In the optimization-process of SMAC, there are several ways to configure the options:

Mandatory:
  • Commandline-options, with which SMAC is called directly (not needed if SMAC is used within Python).

  • Scenario-options, that are specified via a Scenario-object. Either directly in the Python-code or by using a scenario-file.

  • A Parameter Configuration Space (PCS), that provides the legal ranges of parameters to optimize, their types (e.g. int or float) and their default values.

Optional:
  • Instance- and feature-files, that list the instances and features to optimize upon.

SMAC Options

The basic command line options are described in Basic Usage. The options are separated into three groups, Main Options, SMAC Options and Scenario Options.
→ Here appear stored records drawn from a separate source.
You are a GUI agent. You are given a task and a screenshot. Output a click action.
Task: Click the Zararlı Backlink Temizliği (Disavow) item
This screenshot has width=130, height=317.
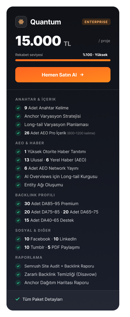pyautogui.click(x=60, y=274)
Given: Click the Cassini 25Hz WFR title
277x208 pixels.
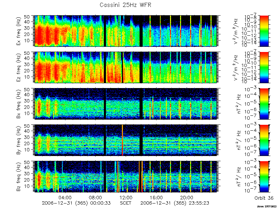Looking at the screenshot, I should (125, 5).
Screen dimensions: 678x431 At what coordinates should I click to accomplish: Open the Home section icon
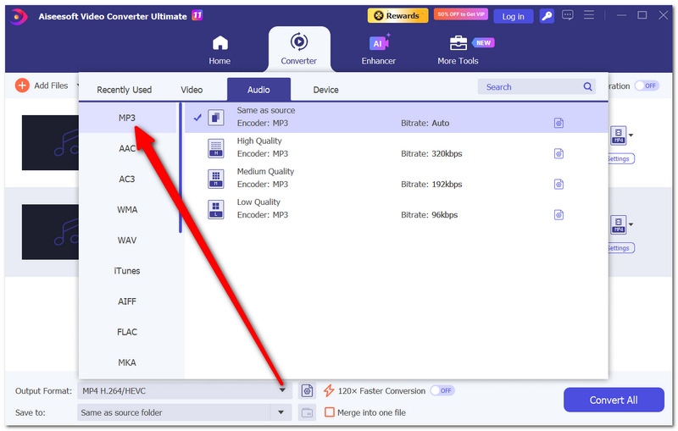click(220, 42)
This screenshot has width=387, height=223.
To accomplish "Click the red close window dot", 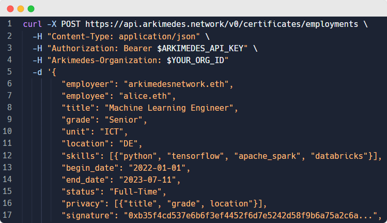I will pos(10,9).

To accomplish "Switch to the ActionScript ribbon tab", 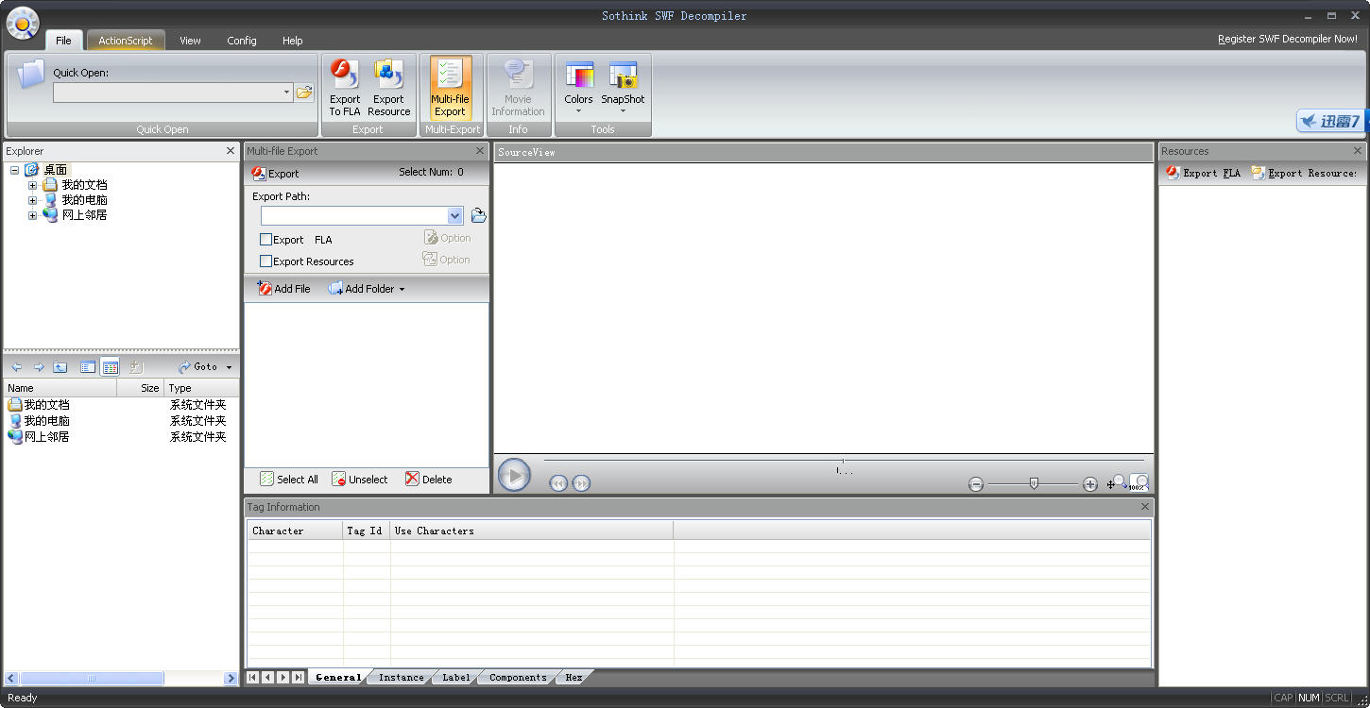I will (126, 41).
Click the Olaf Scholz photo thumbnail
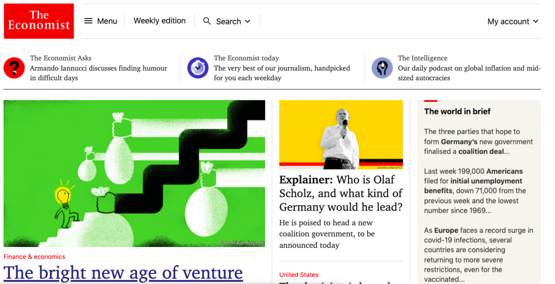 click(341, 134)
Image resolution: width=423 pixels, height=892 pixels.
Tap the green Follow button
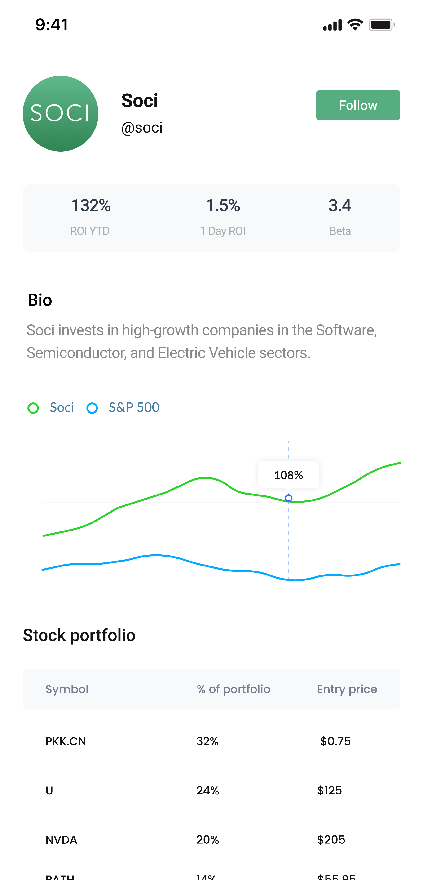[358, 105]
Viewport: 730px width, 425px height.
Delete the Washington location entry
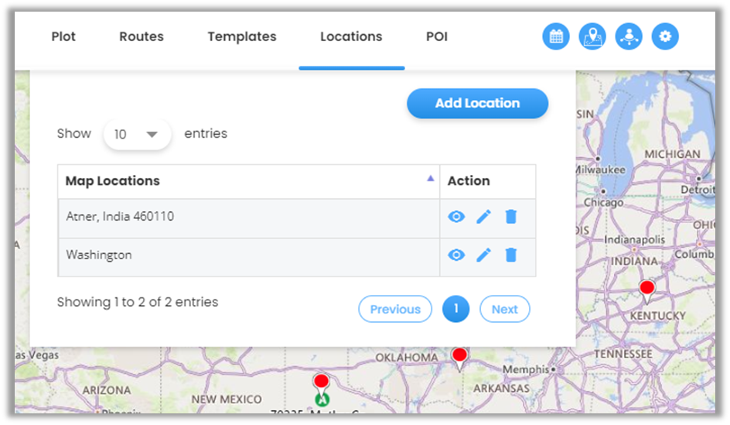tap(510, 255)
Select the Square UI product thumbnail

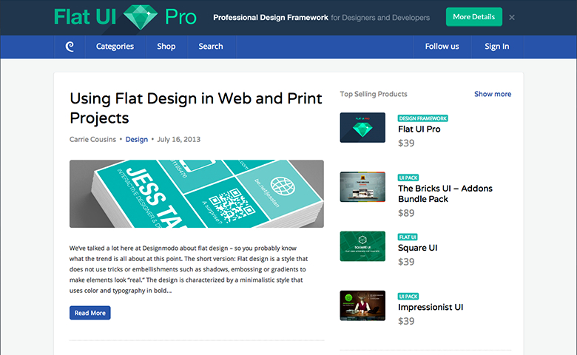point(362,246)
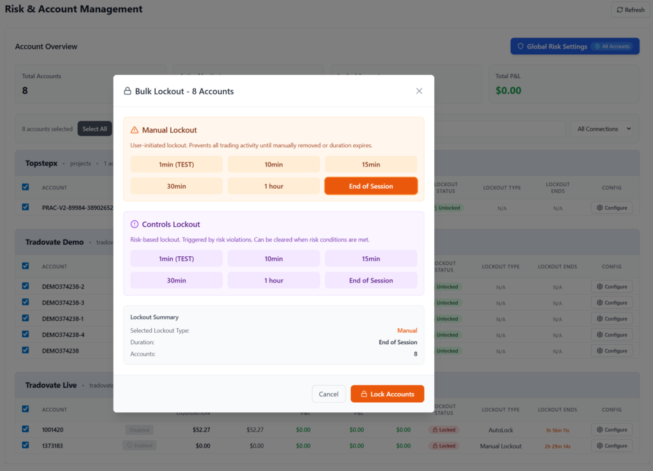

See the Main and SMAC Options below. Find the Scenario Options in the next section.

Main Options:

hydra_iterations

number of hydra iterations. Only active if mode is set to Hydra Default: 3.

hydra_validation

set to validate incumbents on. valX => validation set of size training_set * 0.X Default: train.

incumbents_per_round

number of configurations to keep per psmac/hydra iteration. Default: 1.

mode

Configuration mode. Default: SMAC4AC.

n_optimizers

number of optimizers to run in parallel per psmac/hydra iteration. Default: 1.

psmac_validate

Validate all psmac configurations.

random_configuration_chooser

path to a python module containing a class RandomConfigurationChooserImpl`implementing the interface of `RandomConfigurationChooser

restore_state

Path to directory with SMAC-files.

scenario_file

Scenario file in AClib format.

seed

Random Seed. Default: 1.

verbose_level

Verbosity level. Default: 20.

SMAC Options:

abort_on_first_run_crash

If true, SMAC will abort if the first run of the target algorithm crashes. Default: True.

acq_opt_challengers

Number of challengers returned by acquisition function optimization. Also influences the number of randomly sampled configurations to optimized the acquisition function Default: 5000.

always_race_default

Race new incumbents always against default configuration.

hydra_iterations

number of hydra iterations. Only active if mode is set to Hydra Default: 3.

input_psmac_dirs

For parallel SMAC, multiple output-directories are used.

intens_adaptive_capping_slackfactork

Slack factor of adpative capping (factor * adpative cutoff). Only active if obj is runtime. If set to very large number it practically deactivates adaptive capping. Default: 1.2.

intens_min_chall

Minimal number of challengers to be considered in each intensification run (> 1). Set to 1 and in combination with very small intensification-percentage. it will deactivate randomly sampled configurations (and hence, extrapolation of random forest will be an issue.) Default: 2.

intensification_percentage

The fraction of time to be used on intensification (versus choice of next Configurations). Default: 0.5.

limit_resources

If true, SMAC will use pynisher to limit time and memory for the target algorithm. Allows SMAC to use all resources available. Applicable only to func TAEs. Set to ‘True’ by default. (Use with caution!) Default: True.

maxR

Maximum number of calls per configuration. Default: 2000.

minR

Minimum number of calls per configuration. Default: 1.

output_dir

Specifies the output-directory for all emerging files, such as logging and results. Default: smac3-output_2020-08-05_14:41:04_348576.

rand_prob

probablity to run a random configuration instead of configuration optimized on the acquisition function Default: 0.5.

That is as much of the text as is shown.